#763 案ずるより手を動かしてみるが易し
「案ずるより産むが易し」ということわざは、「あれこれ考えるよりも、やってみた方が意外に簡単だ」ということを人々に知らせ、思い起こさせてくれるとても良いことわざである。
しかし、だからといって何でもかんでも実行してみれば良いということではない。失敗したら取り返しがつかないことについては、やはり慎重になるのが人の常だ。逆に言えば、取り返しがつくことはどんどんやってみればいいわけである。
とはいえ、リソースは無限にあるわけではないので、何から順番にやってみるのかということは決め、判断しなくてはいけない。それは人によって違うだろう。目の前のことからやってみる人もいれば、もっと大きな、広い、もしくは長期的な視点で何かを選び、やってみる順番を決める人もいるだろう。
いずれにしても、「とにかく考えるよりもやってみた方が意外に簡単だよ」ということをこのことわざは伝えており、あくまでもそういう意味でしかないわけである。

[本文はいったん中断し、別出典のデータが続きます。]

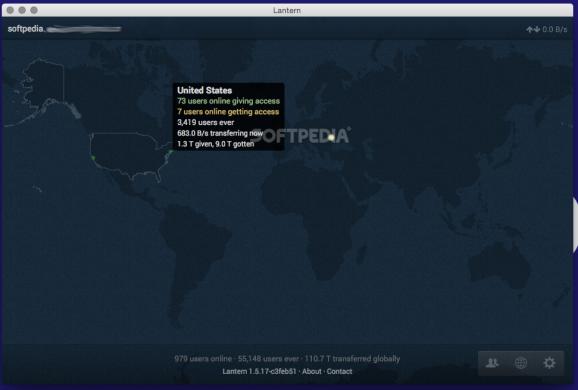Viewport: 578px width, 390px height.
Task: Click the Lantern 1.5.17 version label
Action: click(x=259, y=371)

ここからは私なりの解釈になるが、私はこの言葉を特に「リスク」というものに対してとらえていた傾向があるように思う。つまり、リスクのあるものに対してやるかやらないかを躊躇していたが、「意外にやってみたらそんなに大したことではない」ということだと捉えていた節が自分の中にあった。
しかし、大きく言えばそれに含まれているものの、小さく言えばそこには含まれていない。自分の中では少し経路が違ったものとして、「何かをやる」ということはすでに決まっていても、その「やる方法」はいくつかある、という状況があった。

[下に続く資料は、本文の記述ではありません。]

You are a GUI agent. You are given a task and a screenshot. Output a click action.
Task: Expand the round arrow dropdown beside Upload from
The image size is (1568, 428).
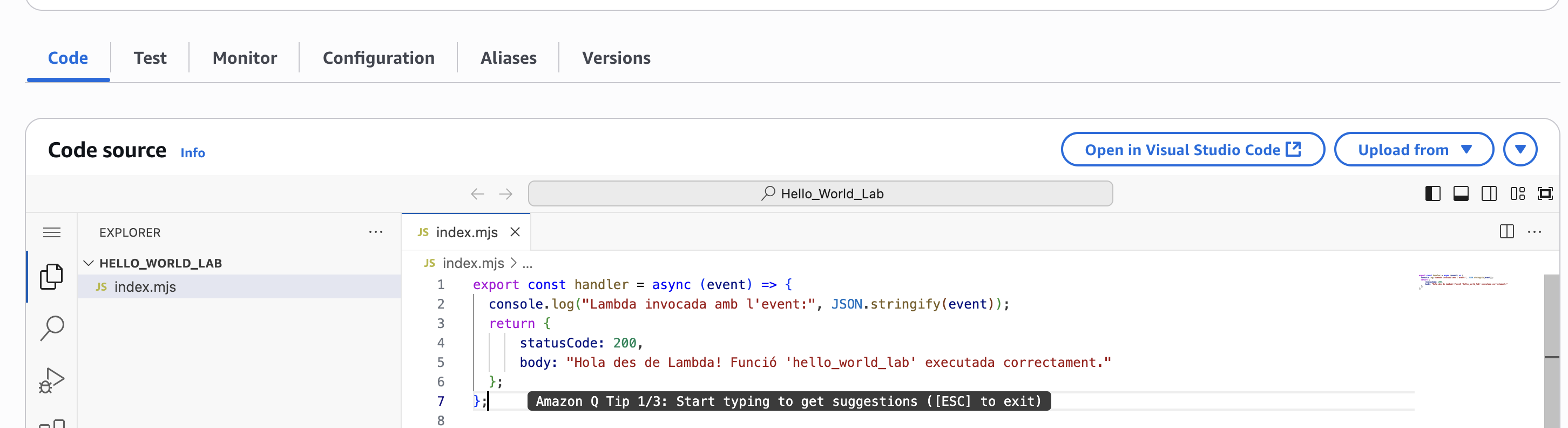pos(1520,149)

例えば、今すぐにはうまく例が出てこないが、仮に「ある場所で車を展示しよう」と思ったとする。私は車を持っていないし、車を展示しようと思ったこともないので、これはあくまで例え話だ。
そのとき、「車をただ置くだけではかっこよくないのではないか」「背景をジオラマのようにした方がいいのではないか」「地面に何か装飾をした方がいいのではないか」など、いろいろと悩むだろう。そして悩んでいるうちにお金もかかるし、どうしようかと迷う。
しかし、実際にまず一番簡単なアイデアとして「車だけを置いてみる」ということを試してみたとする。すると、意外にもそれだけでもそれなりに見栄えがして、「まあこれでいいじゃないか」と思えることがある。
私が感じている「案ずるより産むが易し」の第2の意味はこの辺にある。もちろんこれは元々ことわざに含まれている意味でもあるが、結局のところ「方法」や「アプローチ」の話でもあるのだ。
つまり、もっと気軽に、もっと早く何かを試してみる。頭の中で考えるだけではなく、実際に手を動かして試してみることが大事だなと思った瞬間が最近あった。これもまた、普段自分がそういうふうに捉えていなかっただけで、「案ずるより産むが易し」ということわざの一つの形なのだな、と感じた。